Musically, with a few exception, the works under Mr. Atherton’s baton were variations on Shostakovich’s Festival Overture. Many of the students studied in China, and the Chinese composers had studied in Stalinist Russia (where “formalist” music was verboten.). So we had brassy, kitschy openings, middle sections using a Chinese instrument and pentatonic folk-tune, and a grand finale of more brass and more gongs and percussion.


That, though, was several decades ago, during the 1980’s and 1990’s. So I was mildly surprised to hear the change we had last night, with three superb soloists playing the music of seven quite deft young composers. Each knew their modern harmonies, none of them dabbled in atonalism, a few of them worked in bits of Chinese music, but none could have been considered “ethnic” in any forceful sense.


Even more important, they had three performers who, if anything, transcended their notes. Harvard student Aristo Sham played the Steinway with a sensitive touch, faultless technique and unnervingly stolid countenance. It was a shame that he had only one solo work, but Chi-hin Leung’s The Groove is in the Groove was a real challenge.


Like Henry Cowell, Mr. Leung seemed to use different rhythms for left and right hands. It wasn’t jazz, but it was highly syncopated, went at lightning speed, and the bouncy left hand blended in–perhaps too perfect a blend–with the right-hand fireworks.

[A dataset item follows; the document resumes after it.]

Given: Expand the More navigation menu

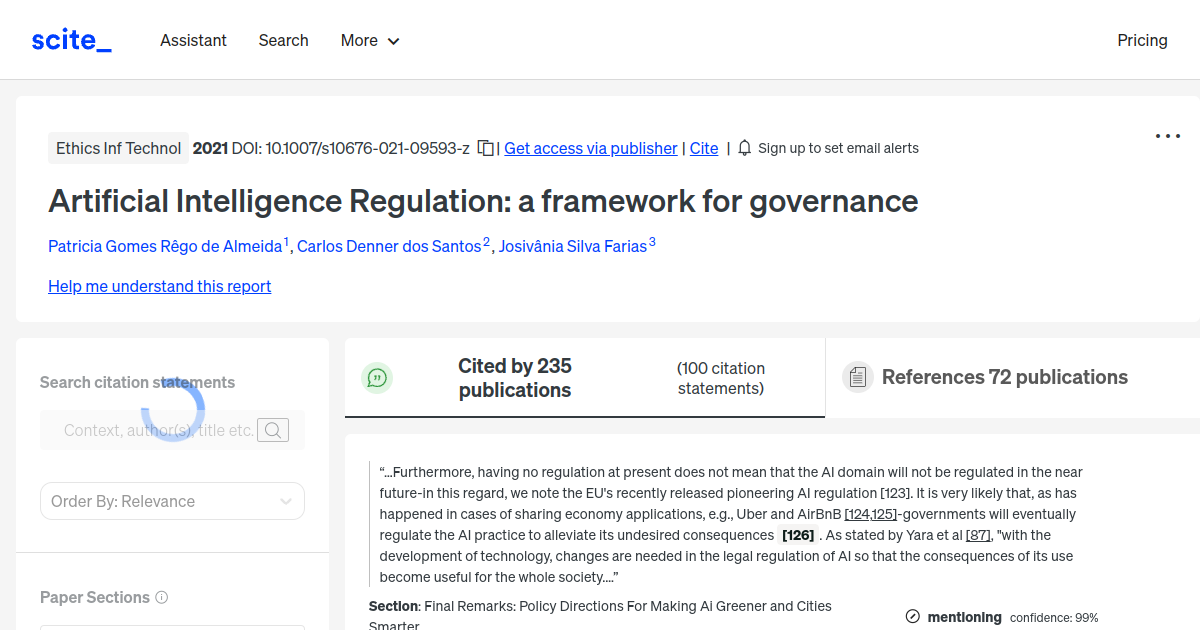Looking at the screenshot, I should click(x=369, y=41).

For the other works, Mr. Sham played mainly with Linda Chatterton, a flutist of equally astonishing ability. I do confess that, while I have nothing particularly against flute music, a whole evening of flute (with harp and piano) sometime had its longueurs for this listener. Still, the opening solo, Austin Ho-Kwen Yip’s folk song, gave a virtual encyclopedia for modern flute players.


The piece seemed to be strophic, based on a poem. But Ms. Chatterton played it with the usual flutter-tonguing, key-tapping, singing with the tones, breathy and harmonic sounds and other esoterica. It was impressive, as well as her later seven pieces by the same composer with Mr. Sham. She seems to have no problems at all.


Nor does her frequent partner, harpist Rachel Brandwein. Composer Wendy Wan-ki Lee wrote an equally challenging work for solo harp, but more interesting was a duet called Sprinkles and Splashes. Interest did sag for awhile, but in the middle, Ms. Brandwein played some unexpected Medieval chords on the harp, music which woke me up quite pleasantly.


Nothing was pretentious about any of this music, yet one heard a sameness. Not a monotony, since the performers were so wonderful. But the sense that the composers had learned well (most at the Academy for Performing Arts). Besides this, flute and harp have–what Ms. Chatterton called, partly sarcastically–that “pretty-pretty” sound.



G. Lau (© Samuel T. Dog)


Those instruments with piano made up an unpretentious (though never un-ambitious) work for the trio. Unlike the others, Six Sketches had no titles, they were like extended bagatelles for solos or all three artists. Mr. Lau understands how to blend this unlikely trio with music which never outwore its welcome, which was original and pleasing, and didn’t depend on any “effects” for its success.


I still didn’t have the slightest idea, after the program (produced by Hong Kong Economic and Trade Office), what “Hong Kong music” could or should be. From my own viewpoint, perhaps reversion to that brassy Soviet style in orchestral works could touch on heretical calls for the same political feelings which are topmost among the young educated people of the...the...territory? City-state? Chinese possession?


Like the music, it is difficult to classify this magnetic place. The words “country” or “nation” instill an emotional feeling. “Empire” gives radical patriotism. “Colony” engenders even more emotion.


Poor Hong Kong and its composers, though, are living in an area which reeks of bureaucratic dullness . To speak with pride about being raised in a “Special Administrative Zone” is an oxymoron. When they change that name to something more creative, these highly talented, very original composers may unleash their own hibernating, hopefully zealous creative spirits.